BEGIN Given entries

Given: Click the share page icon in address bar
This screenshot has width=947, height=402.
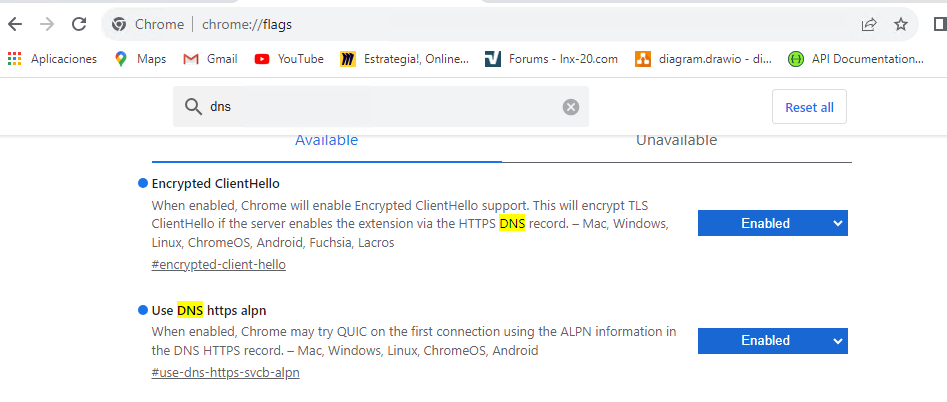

END Given entries
BEGIN Given entries

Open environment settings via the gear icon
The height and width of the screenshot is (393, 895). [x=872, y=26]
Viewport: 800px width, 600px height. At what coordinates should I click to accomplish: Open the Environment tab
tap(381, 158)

END Given entries
BEGIN Given entries

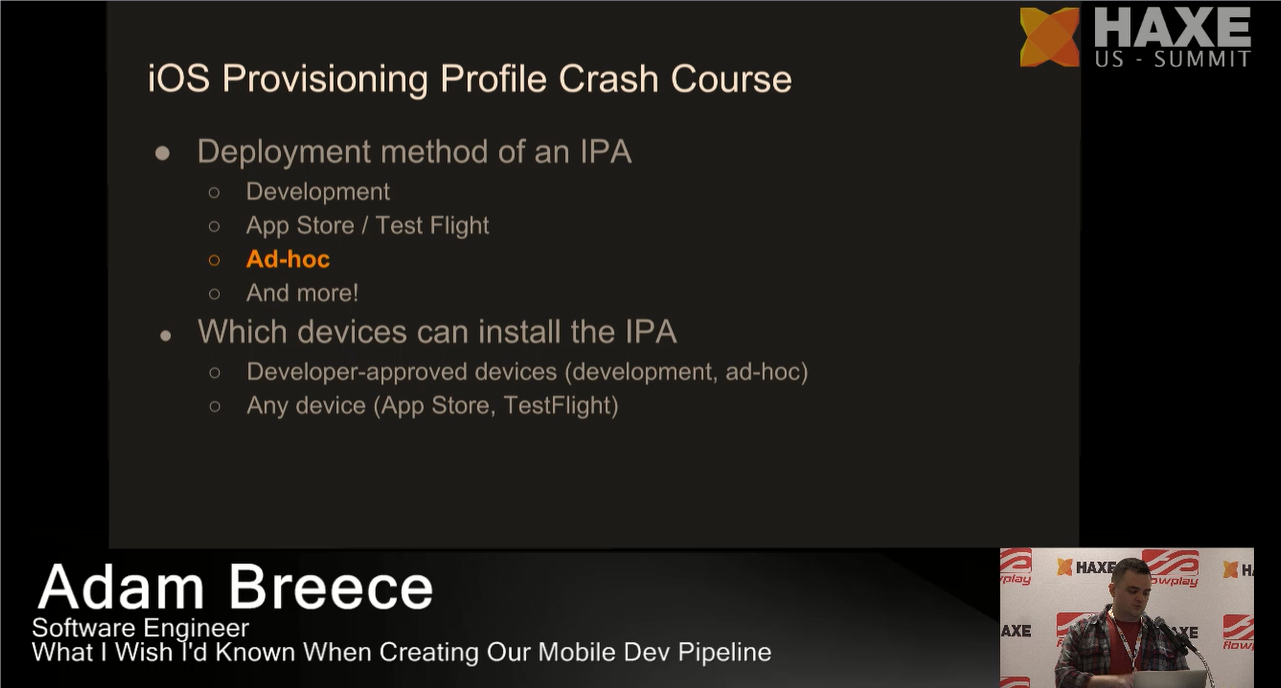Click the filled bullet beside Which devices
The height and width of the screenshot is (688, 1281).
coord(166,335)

END Given entries

** Work instructions **
Everything above from the line containing "Given: Click the" down to the line containing "This screenshot has width=947, height=402." should be copied exactly, both end lines included, and nothing else.

** Task answer **
Given: Click the share page icon in address bar
This screenshot has width=947, height=402.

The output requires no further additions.